Praca szczecińskiego Pogotowia dla Dzikich Zwierząt to od kilku tygodni prawie wyłącznie wyjazdy do saren. Szczególnie młode osobniki mają problem ze znalezieniem pokarmu, a ten który uda im się wygrzebać spod śniegu sarnom szkodzi. Stąd tylko krok do odwodnienia, zwłaszcza, że sarna, jako jedyna z leśnych zwierząt nie napije się, jedząc śnieg. Stąd tyle wezwań do skrajnie osłabionych zwierząt. Sarna z natury szybko ucieka, jeśli nie reaguje na zbliżającego się człowieka, stoi i patrzy się w jakiś punkt, to znak, że nie jest z nią dobrze - mówi Michał Kudawski, który prowadzi Ośrodek Rehabilitacji Dzikich Zwierząt. Sarny dostają u niego kroplówkę i ciepły koc. Niestety, dla większości znajdowanych przez niego zwierząt pomoc przychodzi za późno.

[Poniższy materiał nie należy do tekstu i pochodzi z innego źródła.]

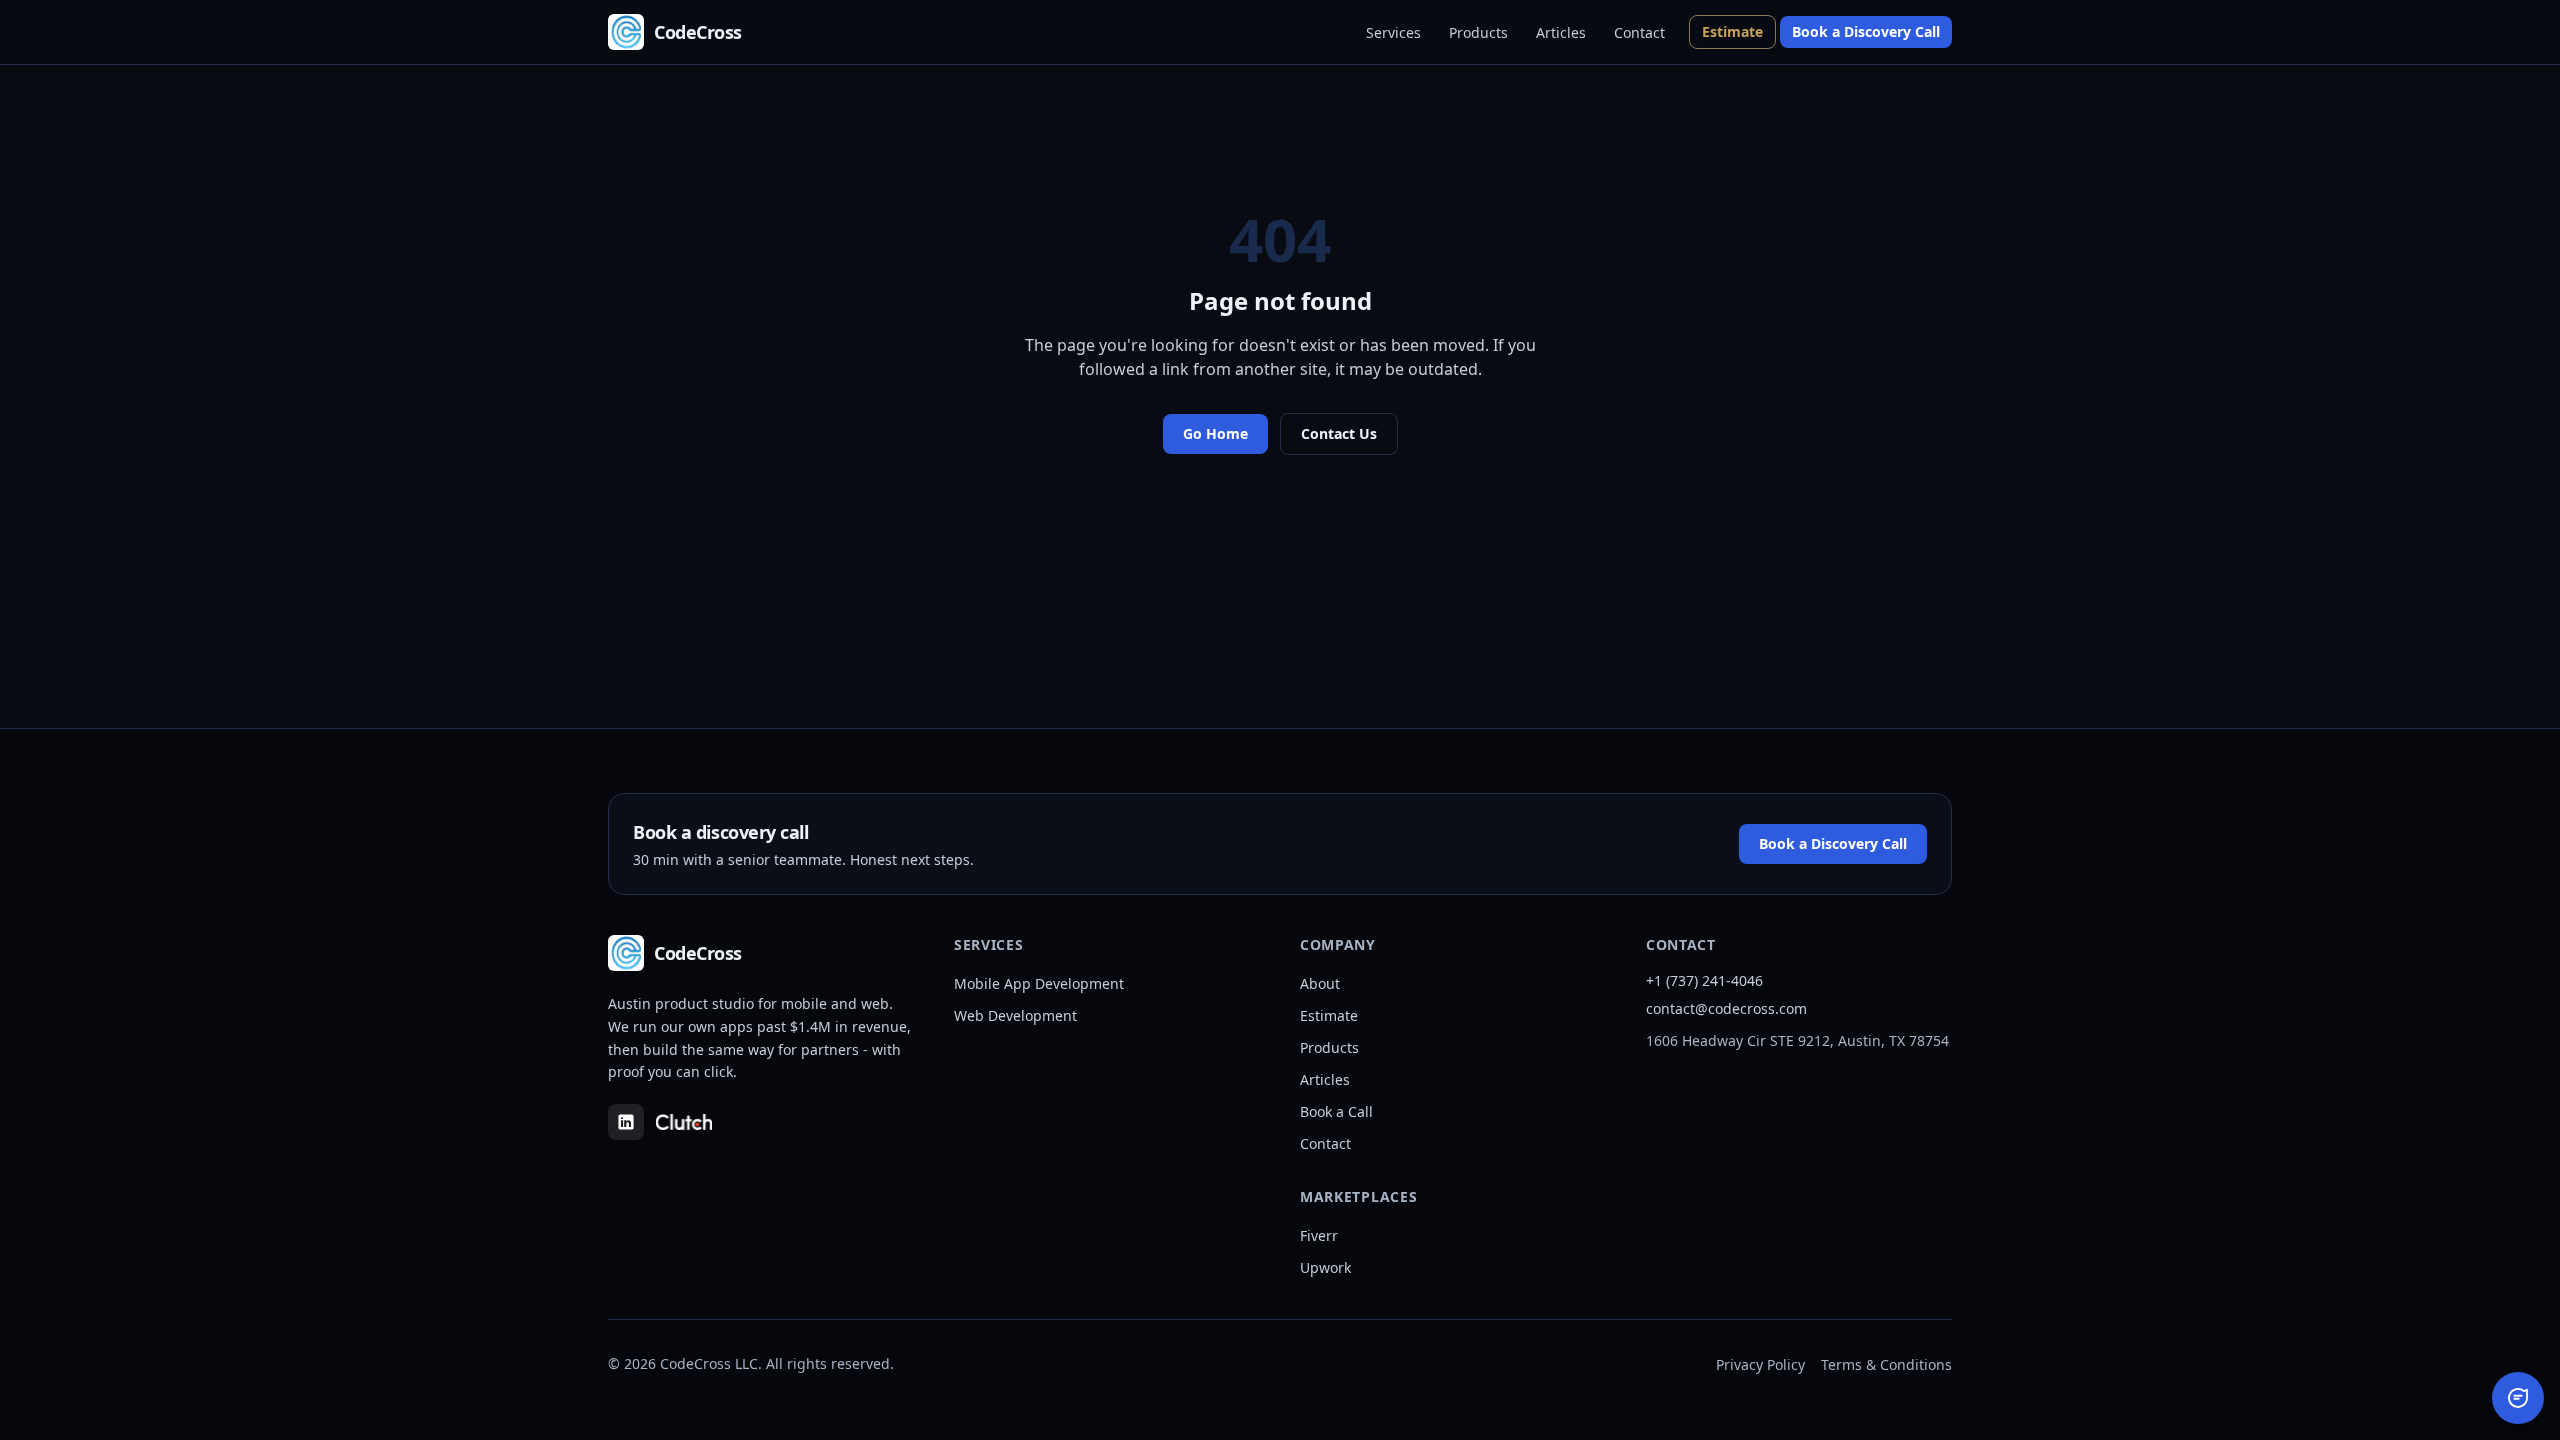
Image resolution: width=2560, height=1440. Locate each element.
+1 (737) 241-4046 (1704, 980)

Niewiele lepiej mają się ptaki. Dostaję coraz więcej sygnałów, że wróciły bociany i są zdezorientowane zalegającym śniegiem - mówi Kudawski. Z powodu zimna i braku pożywienia cierpią też mniejsze ptaki: szpaki czy kosy.

Zwierzętom można pomóc i je dokarmiać, ale z głową. Dziką zwierzynę przede wszystkim dokarmiają leśnicy i myśliwi. Pokarm może zawieźć im każdy. Nie dokarmiajmy dzikich zwierząt w pobliżu ludzkich osiedli. W ten sposób przyzwyczajamy je do tego, aby pożywienia szukały w miastach. Potem mamy problemy - apeluje Michał Kudawski.

Równie ważne jest to, czym będziemy karmić zwierzęta. Chleb lepiej zostawić w domu. Sarny nie pogardzą sianem i zbożem, najlepiej owsem. Ptakom będzie smakować ziarno, chociażby słonecznik czy kasza pęczak. Szkodzi im pieczywo i ryż.